The Court of Appeal of England and Wales refused to grant permission to appeal the decision of the EAT. As a result, Mr Garamukanwa brought proceedings in the European Court of Human Rights.

Decision of the European Court of Human Rights

Mr Garamukanwa complained that Trust’s decision to dismiss him relied on material that was private and the UK courts’ decision upholding his dismissal constituted a breach of his right to privacy under Article 8 of the ECHR. In particular, he asserted the Trust had no right to retain or rely on the evidence provided by the police or the emails and messages sent to Ms M’s private account or any other employee of the Trust.

The European Court of Human Rights confirmed that sending and receiving communications is covered by Article 8 under the reference to “correspondence,” and that communications from business premises as well as from home may fall within the remit of “private life” and “correspondence” and the protection of Article 8.

The Court noted that the disciplinary panel of the Trust concluded that Mr Garamukanwa had sent at least two anonymous emails which were malicious in nature and in doing so had relied upon evidence provided by the police from Mr Garamukanwa’s phone, and private emails and WhatsApp messages provided by Mr Garamukanwa and other employees. The Court held the emails and photographs relied upon by the Trust to justify the dismissal fell within the categories of “private life” and “correspondence” potentially protected by Article 8. As a result, the Court had to determine whether Mr Garamukanwa had a reasonable expectation of privacy in relation to the material relied upon by the Trust to dismiss him.

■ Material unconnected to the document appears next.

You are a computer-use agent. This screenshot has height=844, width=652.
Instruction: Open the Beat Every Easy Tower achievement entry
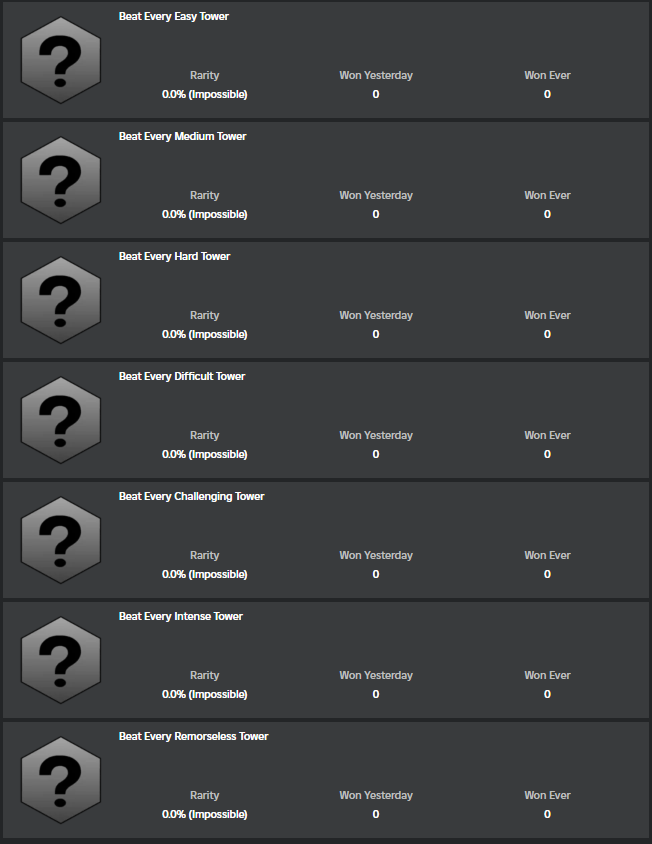(326, 58)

The Court dismissed the appeal. It concluded:

  • Some of the emails sent to Ms M were from a work email address and covered work issues (although as already noted such emails can fall under the right to private life).
  • Mr Garamukanwa could have no reasonable expectation of privacy in relation to the materials referred to:
    • By April 2013 (when he was arrested and suspended from the Trust) he had already been aware for nearly a year that Ms M had raised concerns regarding his communications and that the Trust considered them inappropriate i.e. since Ms M’s manager had discussed the matter with him in June 2012. As a result, he could not have reasonably expected that any materials linked to the allegations by Ms M would remain private after June 2012.
    • Mr Garamukanwa had not challenged the use of the material from his phone or other private communications during his disciplinary hearing and had even voluntarily provided the panel with further private communications.
    • This case can be distinguished from Barbulescu v Romania where the employee was not put on notice regarding the employer’s monitoring activities.

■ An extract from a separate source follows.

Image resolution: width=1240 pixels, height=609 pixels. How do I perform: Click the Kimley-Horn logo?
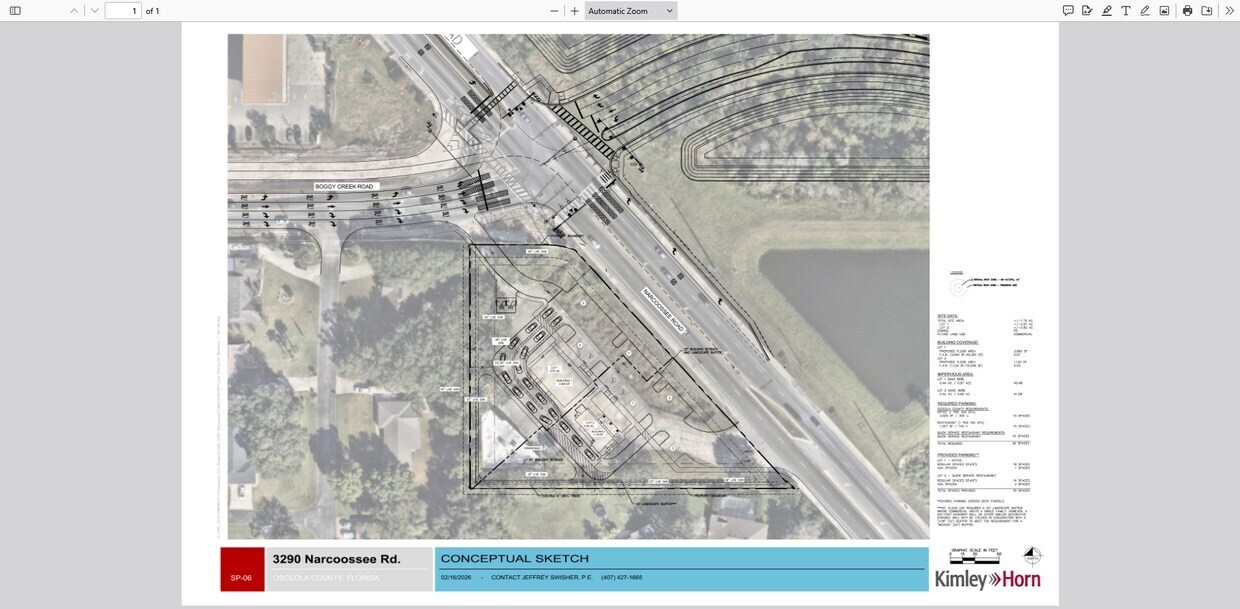[x=987, y=579]
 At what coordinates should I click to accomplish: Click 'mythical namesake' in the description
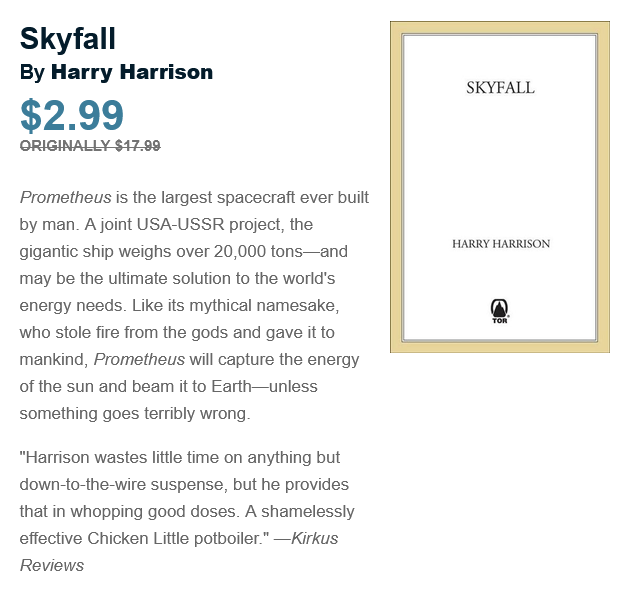[264, 306]
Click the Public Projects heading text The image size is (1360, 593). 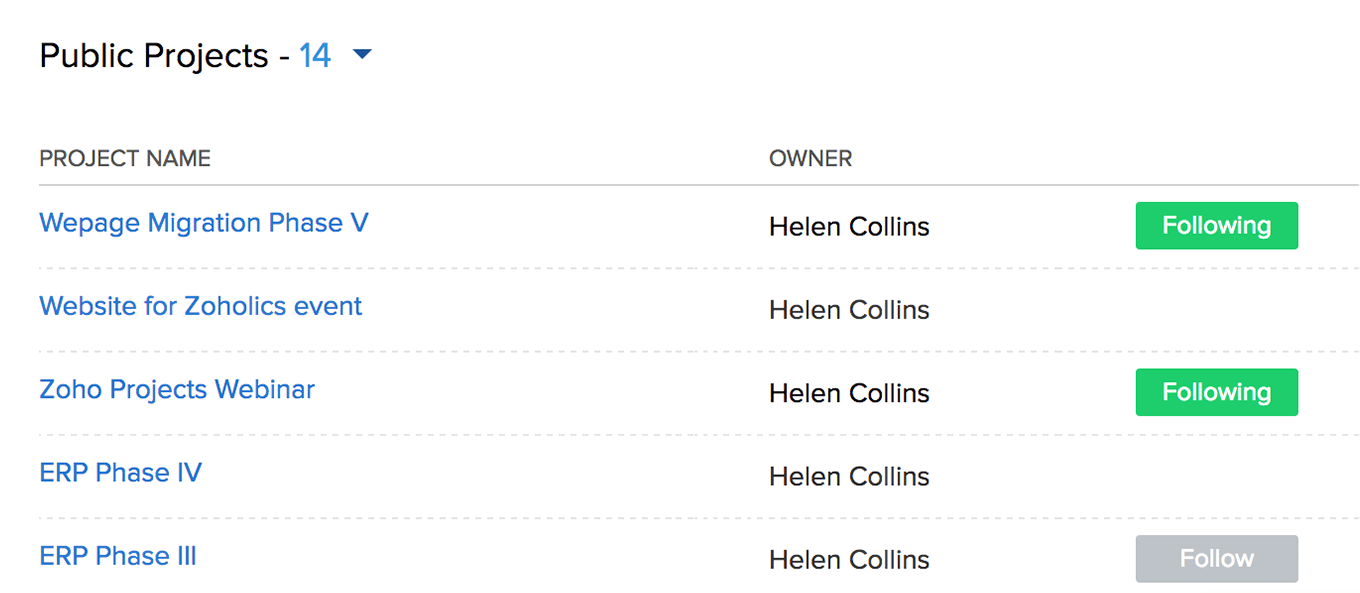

Note the Court did not examine the lawfulness of the passing of the evidence and emails to the Trust from the police as this had not been raised expressly before it or the UK courts. (Although this act of itself raises a number of questions in relation to privacy!).

Advice to employers

  • Whether or not an employee has a reasonable expectation of privacy in relation to certain communications will depend upon the facts.
  • Remember employees may have a reasonable expectation of privacy over communications even if they are sent from business email and include work matters. Not every communication from work falls outside the protection of the right to a private life. An assessment will have to be made on the particular circumstances (see the case of Barbulescu).
  • If an employee has been put on notice that a certain issue has been brought to an employer’s attention i.e. misconduct, future communications relating to that conduct are unlikely to be regarded as private. Notification is the best way for an employer to protect itself in relation to the monitoring or review of employee communications. Reference should be made in Data Protection Policies to the circumstances when reviews may take place and should refer to more extensive review and monitoring when investigating misconduct.
  • An employee will struggle to assert privacy over a category of communications where they themselves have voluntarily provided equivalent communications to support their position and they have not raised privacy as an issue at the earliest opportunity e.g. during disciplinary proceedings.